- DIRECTIONS FOR THIS TASK
Return the lines below exactly, from the first line to the line that contains "You are a computer-use agent. Viewport: 697px". Leave out pictures.

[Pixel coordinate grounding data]
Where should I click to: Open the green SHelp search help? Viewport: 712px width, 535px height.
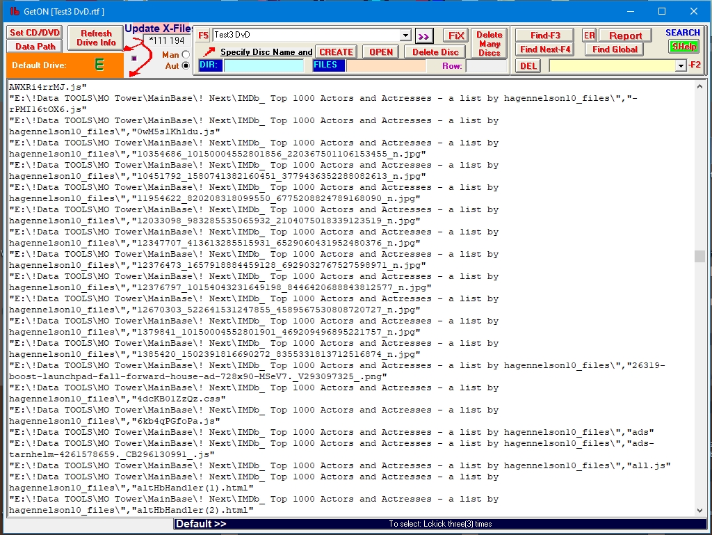coord(683,47)
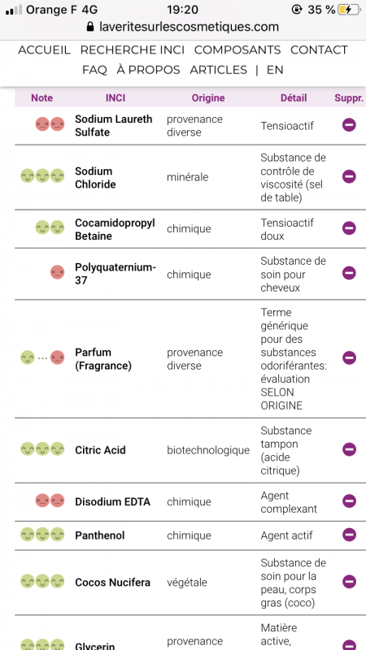Open the ARTICLES section
The image size is (366, 650).
[218, 70]
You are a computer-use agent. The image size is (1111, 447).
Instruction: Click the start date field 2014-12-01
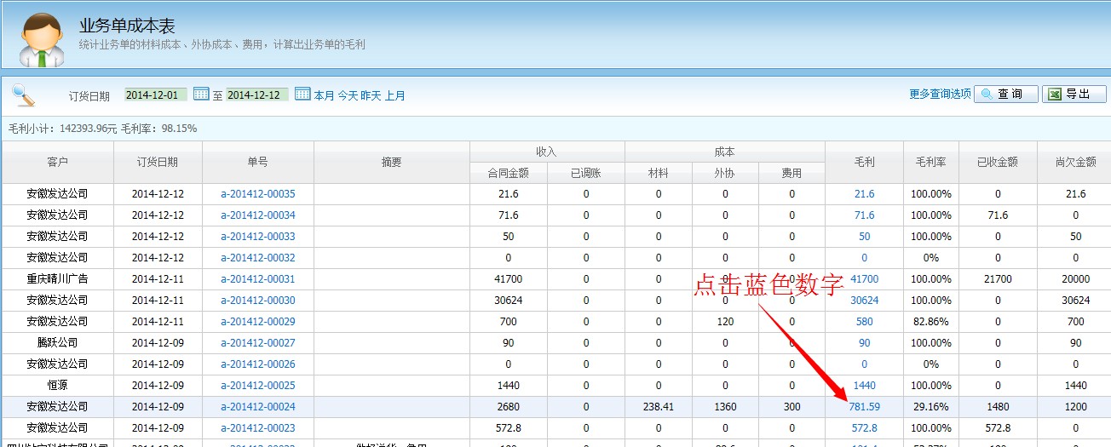tap(155, 95)
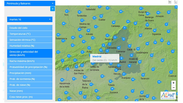Click the download arrow icon
Image resolution: width=183 pixels, height=103 pixels.
pyautogui.click(x=176, y=2)
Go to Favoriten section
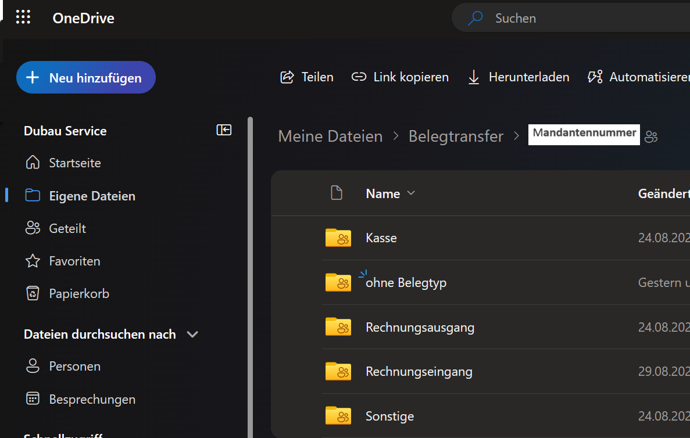The width and height of the screenshot is (690, 438). tap(74, 261)
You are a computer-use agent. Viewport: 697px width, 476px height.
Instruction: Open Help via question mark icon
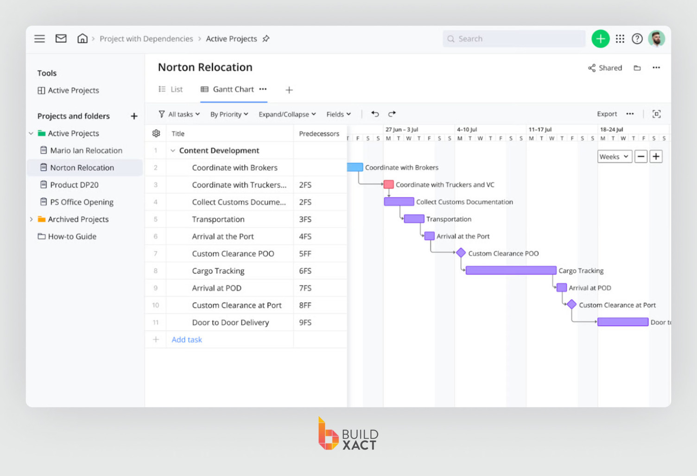(x=637, y=39)
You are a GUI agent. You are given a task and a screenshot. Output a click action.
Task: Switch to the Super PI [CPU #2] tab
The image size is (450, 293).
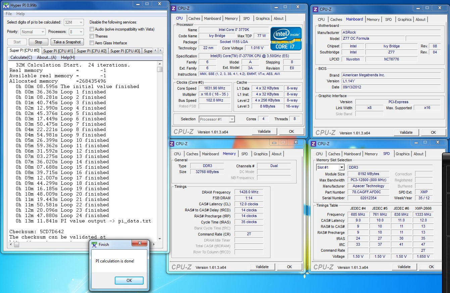pyautogui.click(x=91, y=51)
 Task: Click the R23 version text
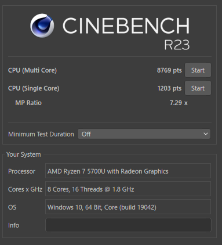pos(177,45)
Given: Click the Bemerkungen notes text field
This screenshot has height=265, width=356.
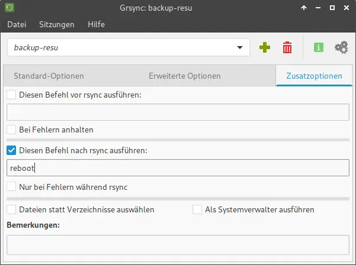Looking at the screenshot, I should (178, 244).
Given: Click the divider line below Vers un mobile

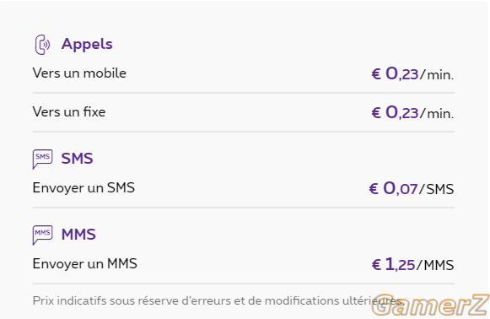Looking at the screenshot, I should [244, 93].
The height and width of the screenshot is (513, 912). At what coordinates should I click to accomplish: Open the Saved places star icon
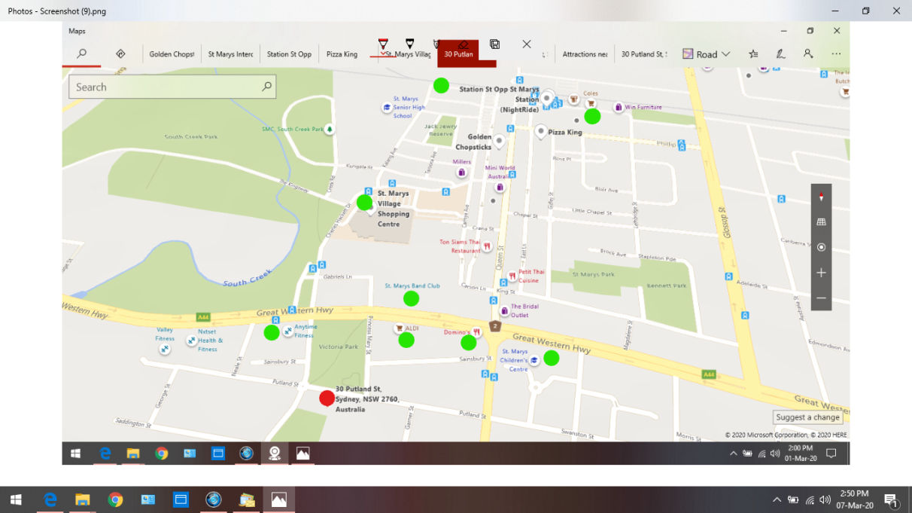click(x=753, y=54)
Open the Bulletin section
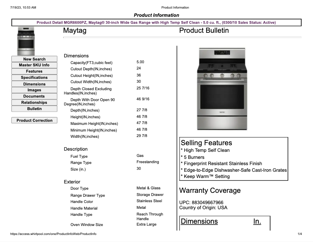 34,109
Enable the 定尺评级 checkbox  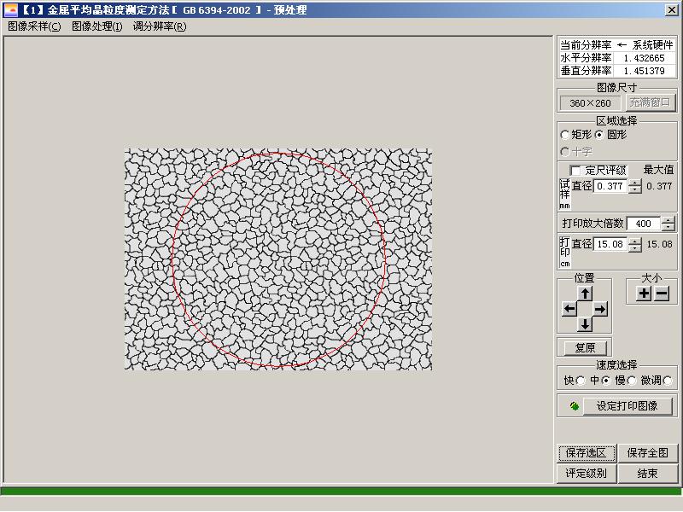[x=575, y=171]
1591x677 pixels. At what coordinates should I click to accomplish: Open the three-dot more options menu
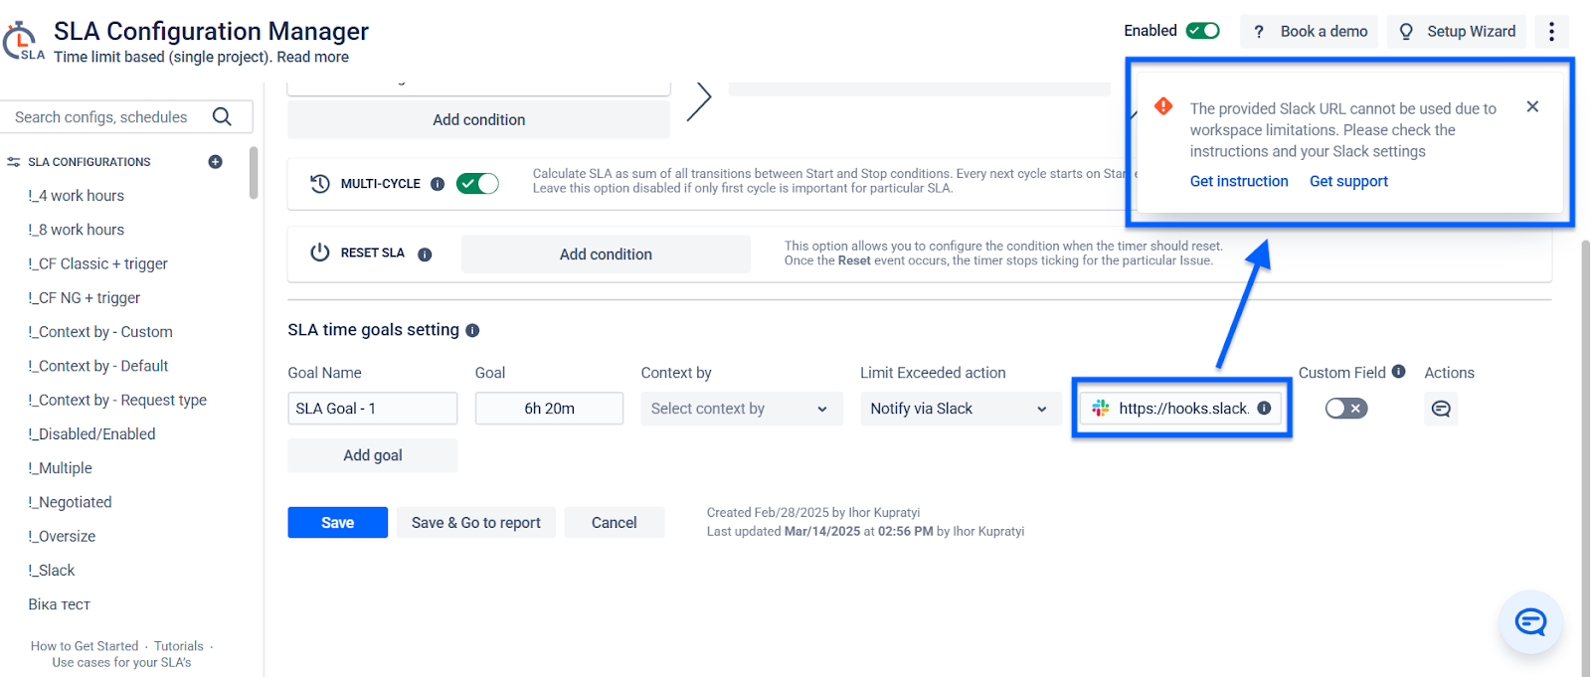point(1551,32)
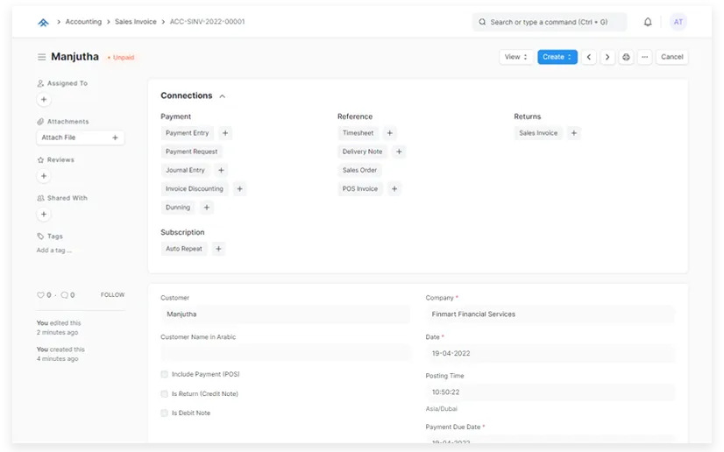The image size is (724, 452).
Task: Toggle the sidebar hamburger icon
Action: pyautogui.click(x=41, y=57)
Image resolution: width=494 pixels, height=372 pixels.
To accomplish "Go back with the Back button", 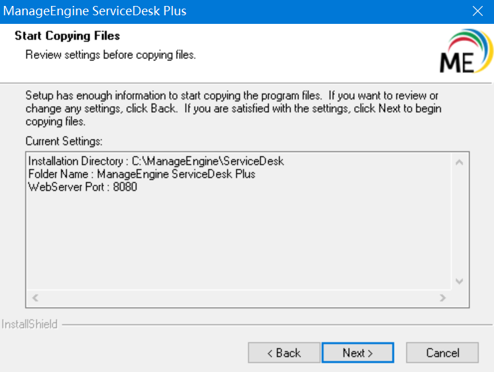I will [284, 353].
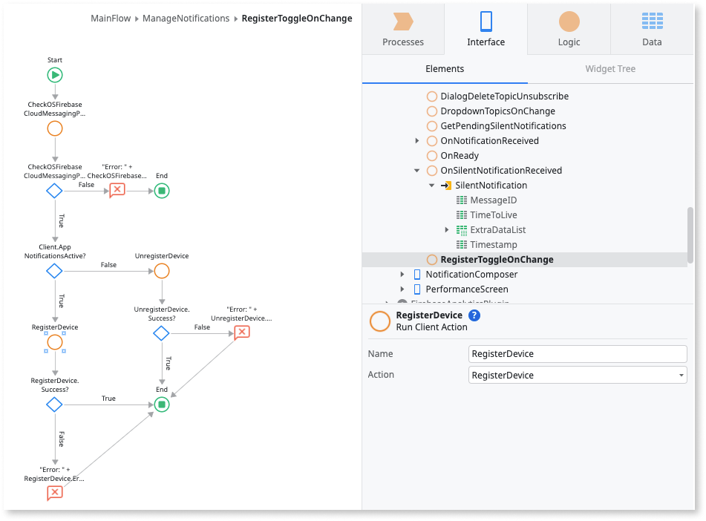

- SOLUTION FOR THIS PROBLEM
Where should I click to: Open the green SHelp search help? Viewport: 712px width, 535px height.
coord(683,47)
Open the ARTICLES section
The image size is (366, 650).
[218, 70]
You are a computer-use agent. The image size is (1111, 447).
Instruction: Click the start date field 2014-12-01
tap(155, 95)
Click the download arrow icon
Image resolution: width=183 pixels, height=103 pixels.
pyautogui.click(x=176, y=2)
Go to Favoriten section
The width and height of the screenshot is (690, 438). tap(74, 261)
You are a computer-use agent. Viewport: 697px width, 476px height.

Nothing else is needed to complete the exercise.